- _Text passage_:
::::

Probably yeah. Would be interesting to test out, whether a place that is not in the streetview dataset could be recognised accurately.
Guy, I need this AI, share a link to it plz
This cool do you have a blog or a github related to this it would be interesting to check out.
so awesome!
get rainbolt on it boys
I wish you'd explain the region guessing part a bit better, what is it looking for? how does it work? what specifically did you train it on?
what about a more algorithmic predetermined approach for a bot to play it? like recognizing tree species or flowers and cutting the area down to a smaller radius?
not bad!
Wow great video and great project. I am just wondering how did you collect data for training model and how did it take so little time to train it. And do you have some tips for someone starting with ai?
albo to przypadek ale grałem z kimś z ameryki z podobnym skinem nie pamiętam najpierw źle trafił ale resztę gry dominowal klikajac prawie idealnie wszędzie
nice would be to change a bit the AI brains to be able to get out useful insights in an automated way of what to look, and what characteristics the AI is using to guess the region. I bet there is dumb stuff that we overlooked that help to guess right. I would love to learn this stuff.
is the region guesser just a one-hot classification layer on top of the ViT?
Crazy
Would really love to play with this. Can you make it open source?

::::

- _Dataset content_:
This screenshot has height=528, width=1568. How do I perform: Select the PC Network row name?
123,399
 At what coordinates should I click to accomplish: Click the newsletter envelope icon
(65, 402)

::::

- _Study questions_:
(A) In the viewer comments, what does one commenter suggest a bot could recognize to cut the area down to a smaller radius?
(B) Return the part of the viewer comments starting at "Guy, I need" and ending at "a smaller radius?".

- _Response list_:
(A) Tree species or flowers.

(B)
Guy, I need this AI, share a link to it plz
This cool do you have a blog or a github related to this it would be interesting to check out.
so awesome!
get rainbolt on it boys
I wish you'd explain the region guessing part a bit better, what is it looking for? how does it work? what specifically did you train it on?
what about a more algorithmic predetermined approach for a bot to play it? like recognizing tree species or flowers and cutting the area down to a smaller radius?